We started with a cerebral strokes data set, inspired by how one of our members' (Keshav) grandmother suffered greatly as a result of one a few years ago and passed recently. She struggled a lot to perform a lot of basic functions as a result of the whole left side of her body being paralyzed. We found a data set of about 40000 patients but too few actually ended up having strokes, which led to our neural network predicting no for everyone (although this was technically very high accuracy, it was just because of the skewed proportion of diagnoses). We tried cutting the data a few times to make the proportion of positive diagnoses bigger, but that didn't work so we ended up switching gears around to a heart disease dataset.
What it does
The neural network that we built uses the Keras framework to take in a dataset of about 300 patients (with about a 50/50 proportion of positive/negative diagnoses) and, after training and validation using this dataset (which is achieved by splitting the data and running it through a 3-layer binary classification neural network), basically outputs a number (1 or 0) indicating whether the patient has heart disease or not.
How we built it
We used what we learned in our Machine Learning course at AET this year in order to use the Keras framework and build a 3-layer logistic regression neural network (16 node input layer, 16 node hidden layer, and 1 node output layer for binary classification) with 135 epochs and a batch size of 128 for the training portion of the code (basically just determines length/reps of training using the split dataset). These values were attained through trial-and-error over the course of about 2 hours, in order to try and maximize the accuracy of the model.
Challenges we ran into
Obviously the biggest challenge that we ran into was in the initial cerebral strokes dataset. We didn't really know how to make a neural network all the way from scratch (we only used shell codes in our machine learning course this year) so we had to learn as we went. We couldn't really submit what we had since our dataset proportions were so messed up that no matter how much we cut the data or modified the network structure, we couldn't get an accuracy above about 70%. This was really tough but after a few hours of messing around with the code we couldn't get it to work out so we used what we learned in order to switch tracks and find a new dataset to work on. The heart disease dataset wasn't too difficult since we just had to take what we learned from the first try and change some variables/imports around in order to adapt to the new dataset.

▸ **REQUIREMENT A**
Name every section heading in the project write-up.
▸ **REQUIREMENT B**
Reproduce word for word the passage of the project write-up between "How we built" and "of the model.", inclusive.

▸ **DATA EXCERPTS**
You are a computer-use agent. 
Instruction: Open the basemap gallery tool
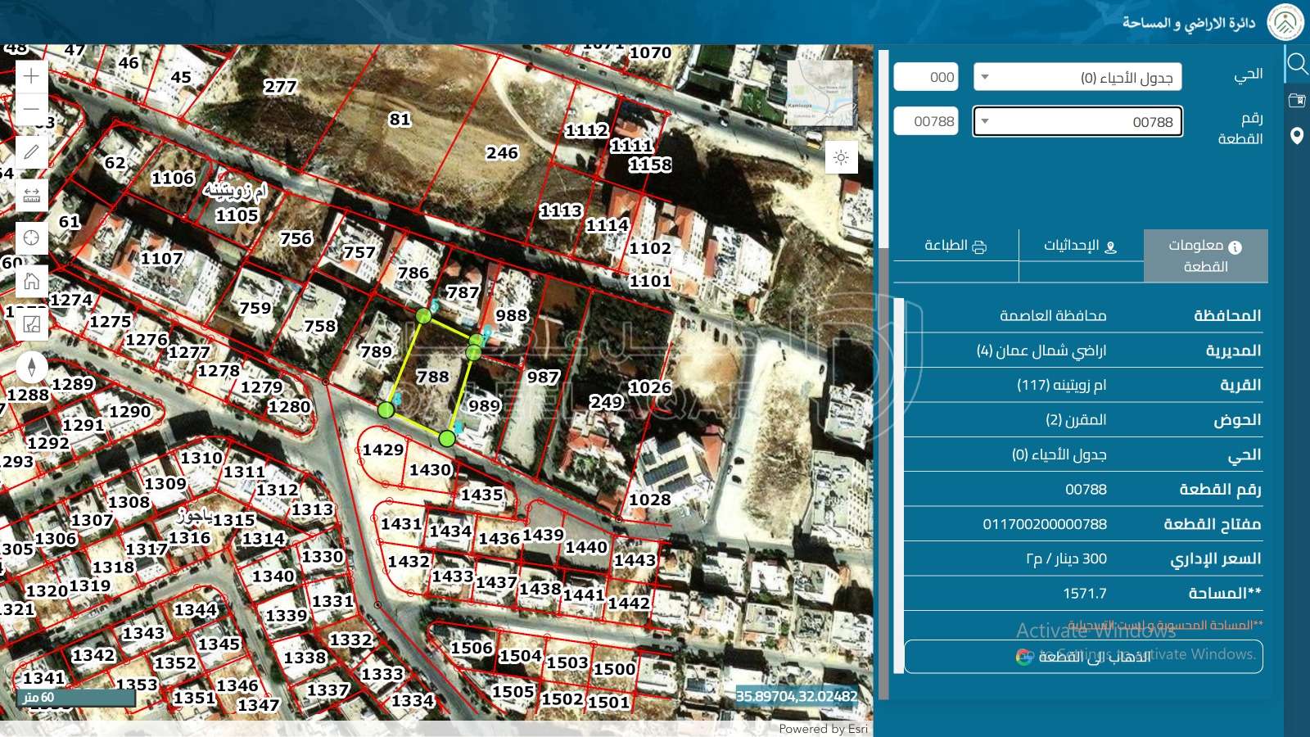[x=31, y=324]
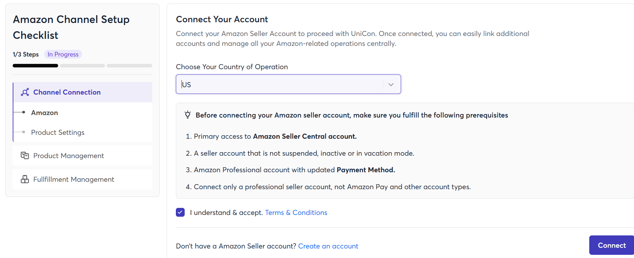Open the Fullfillment Management section label
Viewport: 634px width, 258px height.
pyautogui.click(x=74, y=179)
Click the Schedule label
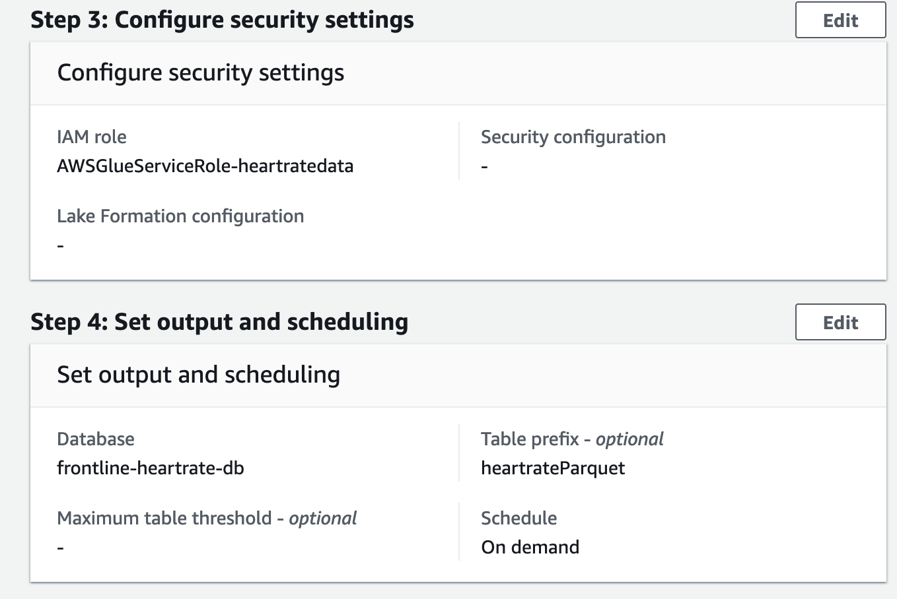 coord(519,519)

▸ **PROBLEM SOLUTION A**
What it does
How we built it
Challenges we ran into

▸ **PROBLEM SOLUTION B**
How we built it
We used what we learned in our Machine Learning course at AET this year in order to use the Keras framework and build a 3-layer logistic regression neural network (16 node input layer, 16 node hidden layer, and 1 node output layer for binary classification) with 135 epochs and a batch size of 128 for the training portion of the code (basically just determines length/reps of training using the split dataset). These values were attained through trial-and-error over the course of about 2 hours, in order to try and maximize the accuracy of the model.